A cinematic wide-angle shot of a massive bulk carrier cargo ship being loaded with golden soybeans at a modern deep-water port terminal, with enormous grain silos towering in the background under dramatic blue hour lighting

US Soybean Exports Rise as China Buys 12 MMT

  • Bullish US–China trade: China completed 12 MMT of US soybean purchases and is expected to buy 25 MMT annually through 2028, supporting US export demand.
  • Bearish Brazil & Black Sea: Brazilian exports to China are projected to fall 10 MMT YoY to 77 MMT, increasing price competition and pressure on alternative origins, including Black Sea suppliers.
  • High-oleic soy advantage: US high-oleic soybean varieties are delivering a 20% reduction in dairy feed additive costs and rapid productivity gains, enhancing US competitiveness via quality differentiation.

US–China Soybean Trade Flow Resumes

Beijing has completed purchases of 12 million tons (MMT) of US soybeans by the end of February, fulfilling its commitment to increase American agricultural imports. State-owned Sinograin, which manages China’s strategic reserves, executed most of these orders following policy moves to lower tariffs and lift supplier restrictions.

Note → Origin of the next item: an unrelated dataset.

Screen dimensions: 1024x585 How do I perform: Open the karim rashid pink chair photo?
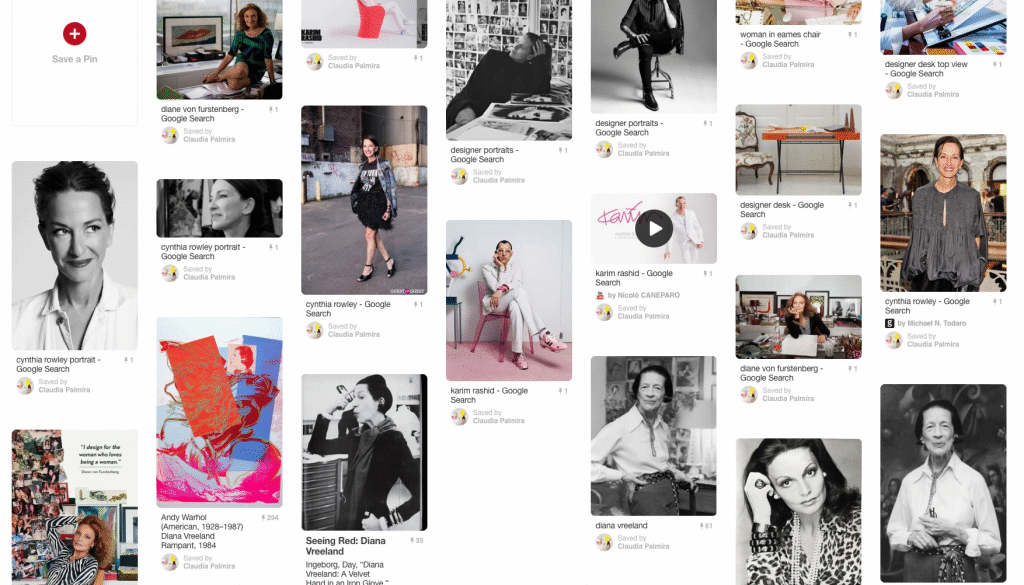click(508, 300)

The bulk of these shipments are scheduled for first-quarter delivery and will replenish state stockpiles while China auctions existing inventories to free warehouse capacity. This transaction sets the framework for the next phase of the agreement: annual commitments of 25 MMT of US soybeans through 2028, in a market where China routinely imports over 100 MMT of soybeans per year.

Brazilian Export Impact

Brazil’s grain exporters association (ANEC) projects that Brazilian soybean exports to China will decline by 10 MMT year-on-year, from 87 MMT to 77 MMT. This drop is attributed directly to stronger competition from US-origin soybeans under the renewed US–China trade flows.

Exporter Soybean Exports to China (MMT) Period Change YoY (MMT)
Brazil (Projected) 77 Current Year -10
Brazil (Previous) 87 Previous Year
US to China (Commitment) 12 By end-February n/a
US to China (Planned) 25 Annually through 2028 n/a

High-Oleic Soybean Development in the US

Michigan-based Preston Farms reports strong early performance from high-oleic soybean adoption in dairy feed. Within three days of introducing the new feed, the farm recorded higher milk fat and protein levels, alongside a 20% reduction in monthly feed additive costs.

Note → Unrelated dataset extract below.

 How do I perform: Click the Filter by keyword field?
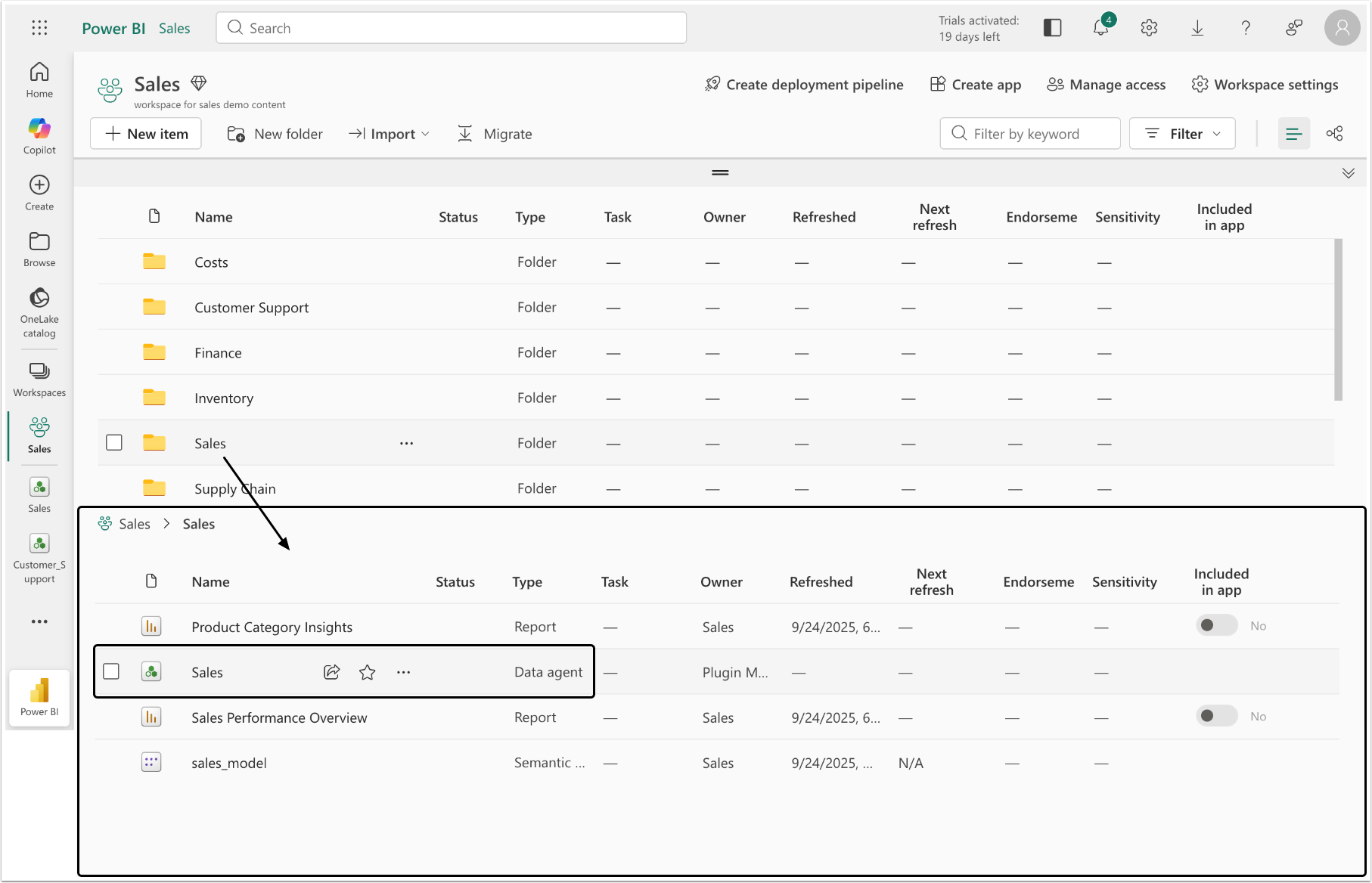1030,134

The farm has planted around 400 acres of high-oleic soybeans in cooperation with Michigan State University. Demand for high-oleic seed in Michigan now exceeds available supply, reflecting keen interest from dairy producers. Michigan’s more than 850 dairy farms collectively contribute approximately $15.7 billion to the state economy, suggesting sizable potential for scale if high-oleic performance trends hold.

Market Analysis: Pressure on Black Sea Origins

The return of large-scale US soybean flows into China, combined with a 25 MMT annual purchase framework through 2028, intensifies competition for global market share. Brazilian exporters are already forecasting significant volume losses to US origin, and this shift is likely to weigh on alternative suppliers, including Black Sea exporters of soybeans and soymeal.

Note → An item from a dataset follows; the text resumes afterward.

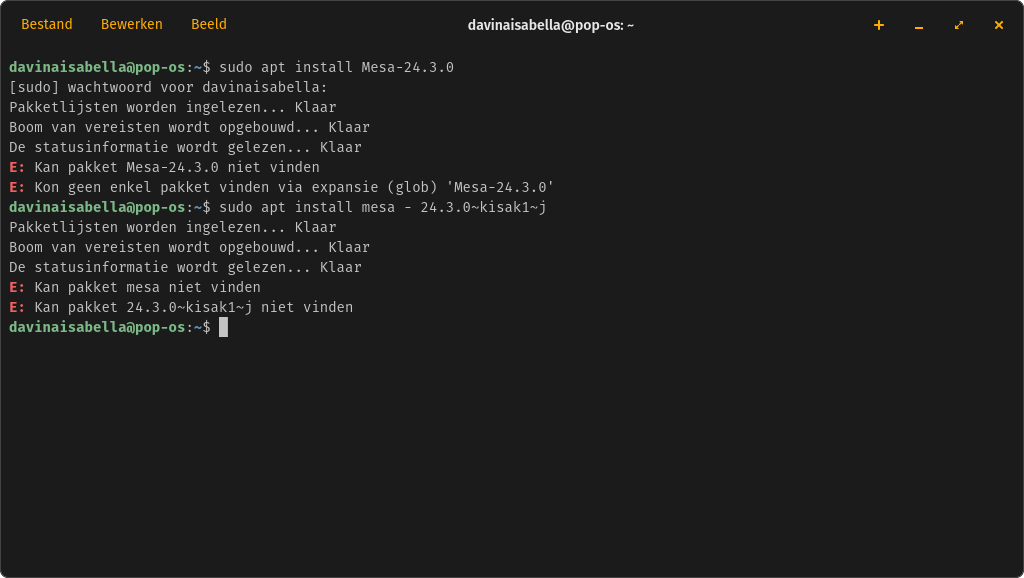Image resolution: width=1024 pixels, height=578 pixels.
Task: Open the Bestand menu
Action: 46,24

To maintain or grow share in Asia and nearby regional markets, Black Sea suppliers may be forced to compete more aggressively on price. At the same time, the momentum behind US high-oleic varieties introduces a quality and value-added dimension that could further differentiate US supplies from traditional commodity soybeans, complicating the competitive landscape for other origins.